Степан Шевырев, опираясь на многовековую традицию аллегорического истолкования сюжета «Одиссеи», прочитывает его как историю о внешнем (физическом) и внутреннем (духовном) возвращении на родину [Шевырев 1849-. 54] (это истолкование вызвано раздражение профессора-эллиниста Давыдова, принадлежавшего к «анти-аллегорической партии»: «Еще что за различие между возвращением наружным и внутренним? Вот уж ум за разум зашел…» [цит. по: Барсуков: X, 191]). В общую раму гомеровского сюжета Шевырев вписывает русский перевод Жуковского, превращая последний в историю о виртуальном (в слове) возвращении русского поэта, предшествующем его «телесному» воссоединению с Россией. Перевод поэмы Шевырев осмысляет как поэтический подвиг Жуковского, достигшего нравственного и эстетического состояния души, конгениального духу оригинала (Шевырев 1849: 114–117).

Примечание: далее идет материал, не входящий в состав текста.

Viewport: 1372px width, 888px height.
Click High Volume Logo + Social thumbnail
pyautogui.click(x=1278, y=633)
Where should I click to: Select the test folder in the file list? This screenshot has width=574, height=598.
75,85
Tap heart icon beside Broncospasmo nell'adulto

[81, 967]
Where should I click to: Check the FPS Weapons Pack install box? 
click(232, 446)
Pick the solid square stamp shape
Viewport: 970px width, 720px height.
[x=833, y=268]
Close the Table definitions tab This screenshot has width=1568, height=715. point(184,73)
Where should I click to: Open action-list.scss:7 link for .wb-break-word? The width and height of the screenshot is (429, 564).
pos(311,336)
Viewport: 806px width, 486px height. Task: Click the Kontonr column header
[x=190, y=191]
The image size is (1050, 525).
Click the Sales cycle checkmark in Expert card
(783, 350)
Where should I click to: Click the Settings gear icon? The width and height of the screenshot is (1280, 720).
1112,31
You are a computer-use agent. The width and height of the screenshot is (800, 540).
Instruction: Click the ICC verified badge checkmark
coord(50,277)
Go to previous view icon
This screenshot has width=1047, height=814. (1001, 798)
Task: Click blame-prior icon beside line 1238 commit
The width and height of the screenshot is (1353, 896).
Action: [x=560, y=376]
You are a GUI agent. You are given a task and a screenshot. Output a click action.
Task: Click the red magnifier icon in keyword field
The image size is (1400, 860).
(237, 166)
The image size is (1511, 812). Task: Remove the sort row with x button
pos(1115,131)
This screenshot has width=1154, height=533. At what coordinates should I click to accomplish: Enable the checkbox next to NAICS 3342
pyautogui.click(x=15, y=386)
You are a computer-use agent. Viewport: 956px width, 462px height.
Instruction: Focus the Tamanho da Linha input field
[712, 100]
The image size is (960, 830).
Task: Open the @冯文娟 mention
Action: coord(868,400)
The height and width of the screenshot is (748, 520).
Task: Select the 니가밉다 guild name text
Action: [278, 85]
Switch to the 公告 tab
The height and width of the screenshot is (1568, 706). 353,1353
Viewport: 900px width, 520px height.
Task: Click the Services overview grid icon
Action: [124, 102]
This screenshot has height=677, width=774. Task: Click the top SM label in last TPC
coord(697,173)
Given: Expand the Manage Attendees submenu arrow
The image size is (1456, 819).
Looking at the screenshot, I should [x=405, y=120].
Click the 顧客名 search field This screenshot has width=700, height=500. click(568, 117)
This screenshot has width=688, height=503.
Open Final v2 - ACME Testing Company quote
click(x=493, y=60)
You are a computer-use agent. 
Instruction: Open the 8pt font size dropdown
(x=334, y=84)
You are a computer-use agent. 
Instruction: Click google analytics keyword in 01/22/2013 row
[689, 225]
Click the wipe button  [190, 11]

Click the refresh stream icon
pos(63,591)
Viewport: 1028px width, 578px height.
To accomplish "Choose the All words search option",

Вообще миф «об утраченном, искомом и со временем достижимом Эдеме» (Жуковский 1985: 331) является основой мироощущения поэта и метасюжетом его творчества. Залогом возвращения в первоначальный Эдем является, по его словам, присущая человеку «восхитительная тоска по отчизне» (Там же). Сюжет «Одиссеи» символически представлял (разыгрывал) это метафизическое странствование души, тоскующей по оставленной отчизне и к ней медленно и мучительно приближающейся.
Симптоматично, что Шевырев так и не написал обещанного разбора второй части поэмы.
Cp: «Весь бидермайер увлеченно болтает. Избегая, впрочем, опасных и запрещенных тем» (Михаилов: 344). «Одиссея» идеологически органична для бидермайерского романтизма, чуждавшегося всего героически-возвышенного. Напомним, что одно из самых старых типологических противопоставлений в истории литературы — противопоставление мирной и «частной» (хотя и полной опасных приключений) «Одиссеи» героической военной «Илиаде».
Хронология революционных событий приводится по: Sperber. X–XVIII. Отклики Жуковского на революционные события даются, за исключением особо оговоренных случаев, по: РА. 1885: 7–19, 242–272, 526–540.
«В Одиссее, — пророчествовал Гоголь задолго до завершения Жуковским своего перевода, — услышит сильный упрек себе наш девятнадцатый век, и упрекам не будет конца, по мере того как станет он поболее всматриваться в нее и вчитываться» (Гоголь: VIII, 69). Как точно заметил один из лучших исследователей Жуковского Цезарь Вольпе, в представлениях поэта «социальные потрясения, всеобщая борьба» на современном ему Западе «есть следствие того, что люди забыли первоначальную простую, тихую и мирную жизнь, установленную Богом на земле». Поэтому, считает исследователь, старинные, гомеровские времена казались поэту «не темными, варварскими и жестокими, какими они были в действительности, а какими-то светлыми, ясными и идеальными, какими их часто представляют старые народные легенды» (Вольпе 1941: 391).